Because the weights associated with the features are still linear, this is still called a linear model. x2 (x square) is only a function. However, the curve we’re trying to fit is quadratic in nature.

Let’s see visually the above concept for better understanding, a picture speaks louder and stronger than words,

```
from sklearn.preprocessing import PolynomialFeatures
polynomial_features1 = PolynomialFeatures(degree=2)
x_poly1 = polynomial_features1.fit_transform(x)
model1 = LinearRegression()
model1.fit(x_poly1, y)
y_poly_pred1 = model1.predict(x_poly1)
```

```
from sklearn.metrics import mean_squared_error, r2_score
rmse1 = np.sqrt(mean_squared_error(y,y_poly_pred1))
r21 = r2_score(y,y_poly_pred1)
print(rmse1)
print(r21)
```

```
49.66562739942289
0.7307277801966172
```

The figure clearly shows that the quadratic curve can better match the data than the linear line.

```
import operator
plt.scatter(x, y, s=10)
# sort the values of x before line plot
sort_axis = operator.itemgetter(0)
sorted_zip = sorted(zip(x,y_poly_pred), key=sort_axis)
x, y_poly_pred1 = zip(*sorted_zip)
plt.plot(x, y_poly_pred1, color='m')
plt.show()
```

```
polynomial_features2= PolynomialFeatures(degree=3)
x_poly2 = polynomial_features2.fit_transform(x)
model2 = LinearRegression()
model2.fit(x_poly2, y)
y_poly_pred2 = model2.predict(x_poly2)
```

```
rmse2 = np.sqrt(mean_squared_error(y,y_poly_pred2))
r22 = r2_score(y,y_poly_pred2)
print(rmse2)
print(r22)
```

```
48.00085922331635
0.7484769902353146
```

```
plt.scatter(x, y, s=10)
# sort the values of x before line plot
sort_axis = operator.itemgetter(0)
sorted_zip = sorted(zip(x,y_poly_pred2), key=sort_axis)
x, y_poly_pred2 = zip(*sorted_zip)
plt.plot(x, y_poly_pred2, color='m')
plt.show()
```

```
polynomial_features3= PolynomialFeatures(degree=4)
x_poly3 = polynomial_features3.fit_transform(x)
model3 = LinearRegression()
model3.fit(x_poly3, y)
y_poly_pred3 = model3.predict(x_poly3)
```

```
rmse3 = np.sqrt(mean_squared_error(y,y_poly_pred3))
r23 = r2_score(y,y_poly_pred3)
print(rmse3)
print(r23)
```

```
40.009589710152866
0.8252537381840246
```

```
plt.scatter(x, y, s=10)
# sort the values of x before line plot
sort_axis = operator.itemgetter(0)
sorted_zip = sorted(zip(x,y_poly_pred3), key=sort_axis)
x, y_poly_pred3 = zip(*sorted_zip)
plt.plot(x, y_poly_pred3, color='m')
plt.show()
```

In comparison to the linear line, we can observe that RMSE has dropped and R2-score has increased.
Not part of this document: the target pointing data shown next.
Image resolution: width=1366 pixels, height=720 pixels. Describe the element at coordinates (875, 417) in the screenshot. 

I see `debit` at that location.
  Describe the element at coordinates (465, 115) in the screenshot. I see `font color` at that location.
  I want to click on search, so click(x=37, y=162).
**Overfitting Vs Under-fitting**

We keep on increasing the degree, we will see the best result, but there comes the over-fitting problem, if we get r2 value for a particular value shows 100.

When analyzing a dataset linearly, we encounter an under-fitting problem, which can be corrected using polynomial regression. However, when fine-tuning the degree parameter to the optimal value, we encounter an over-fitting problem, resulting in a 100 percent r2 value. The conclusion is that we must avoid both overfitting and underfitting issues.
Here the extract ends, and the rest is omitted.